Commissioner Josh Fenton said the eight member school representatives asked the Colorado Springs-based league office staff to develop new playoff formats and present them for a possible vote at the league meetings in about two weeks.

"Will it be discussed? Absolutely," Fenton said.

The league office is sketching plans that include a six-team elimination tournament with two first-round campus-site series involving the bottom four seeds.

Those series winners become seeds Nos. 5-6 at the Frozen Faceoff in Minneapolis with the top four teams getting a bye weekend and advancing automatically to the Target Center. The top two seeds would receive a bye into the Friday semifinals and face the winners of the Thursday quarterfinals.

Other options include all eight teams advancing to Minneapolis for a five-day tournament. Another would retain the current format of four campus-site quarterfinal series with the winners advancing to the tournament. The postseason winner garners an automatic NCAA Tournament berth.

The Target Center, which will undergo most of about $100 million in renovations over the next three years, is willing to consider changes.

"That is one of the great things about the Target Center staff," Fenton said.

It is also possible there may be no change if the league determines it would benefit financially while considering academic and scheduling demands.

Postseason profits pay 90 percent of the league operating costs, minus the officiating program, which is covered by the league members: Colorado College, Denver, Miami, Minnesota-Duluth, Nebraska-Omaha, North Dakota, St. Cloud State and Western Michigan.

Fenton said the recent playoffs were a success and made a profit.

He is hopeful the renovations will further enhance the fan experience and keep them coming back, eventually to the point the event draws large crowds regardless of the teams involved. North Dakota's presence boosted the inaugural attendance; 17,252 over two sessions (8,626 average) at the 20,500-seat arena.
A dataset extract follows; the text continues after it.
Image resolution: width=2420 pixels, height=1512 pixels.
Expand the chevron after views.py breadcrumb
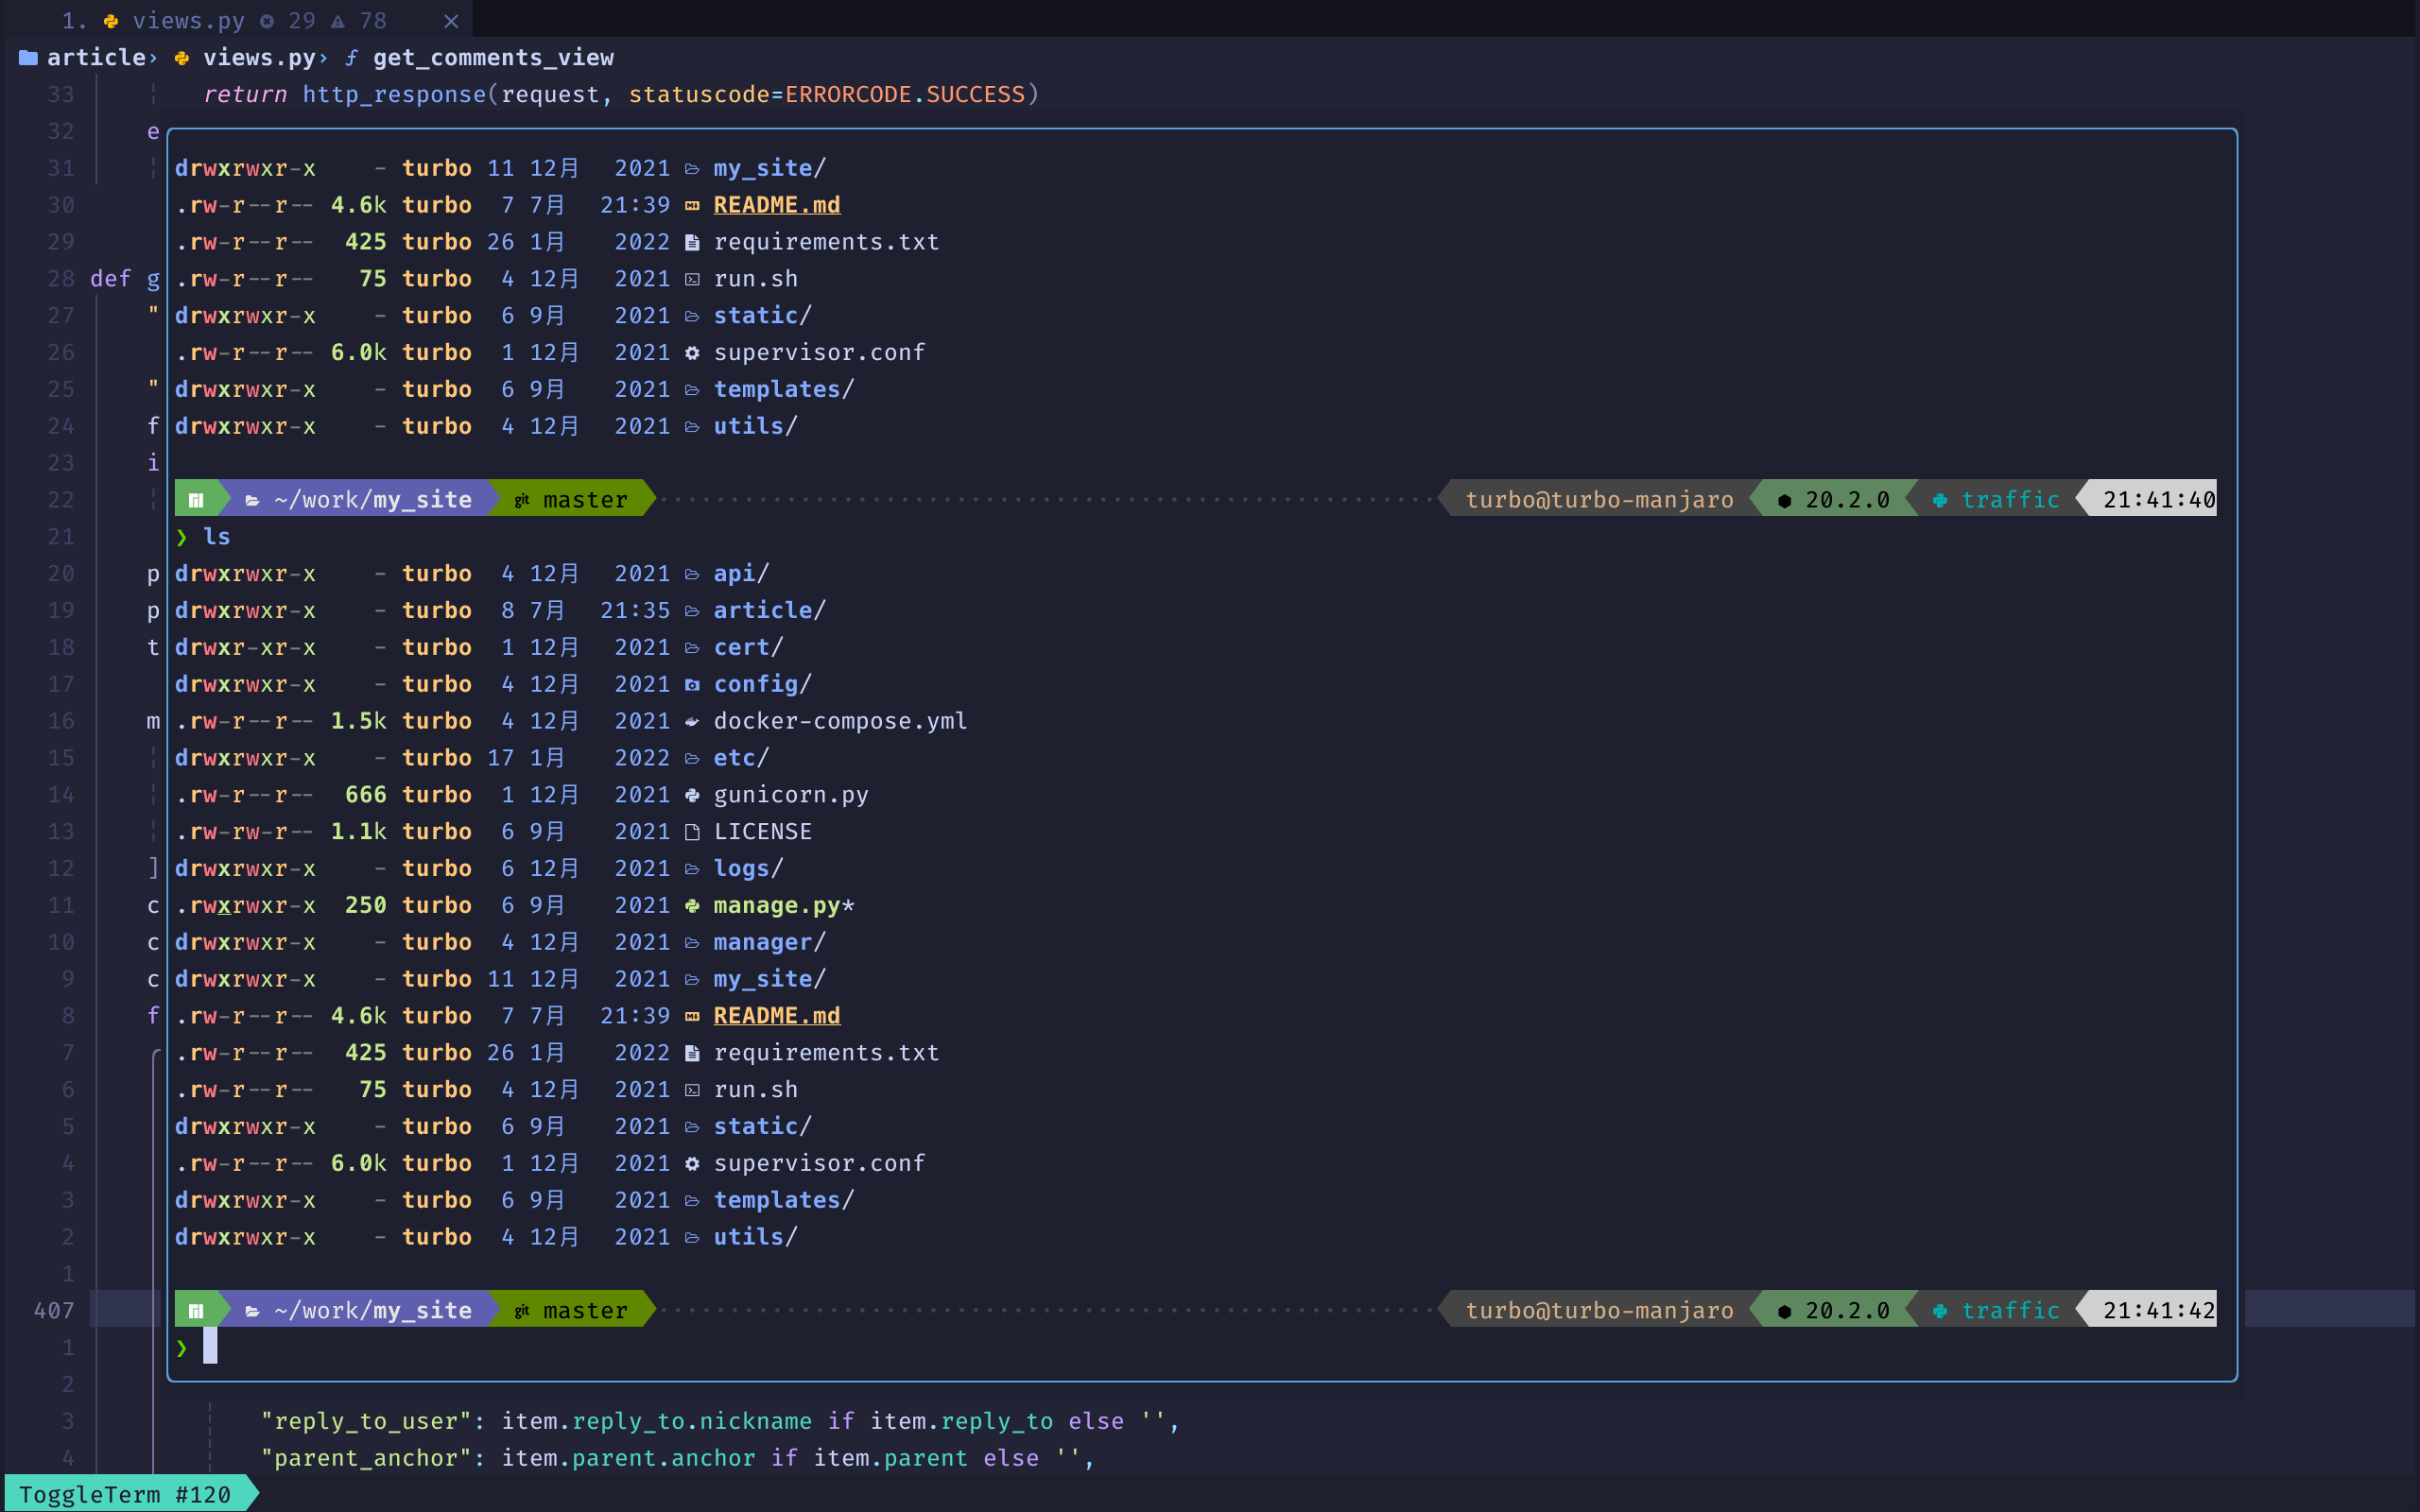point(323,58)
"We were happy with what we had in the first year but having said that, we want to sell more tickets each and every year until we don't have any more to sell," Fenton said. "Our two top priorities are to make this the best possible experience for the students and the fans. If we do so, we are doing things correctly. Certainly, there were a lot of things we did well. There are certainly things we will tweak and improve on for the future. I would classify this season as a success."

Other offseason tweaks focus on streamlining internal processes, including the supplemental discipline process, and eliminating redundancy in bylaws and procedures.

Other positives include an active fan outreach via social media and league web site, and a proactive officiating program that focused on training officials during the season.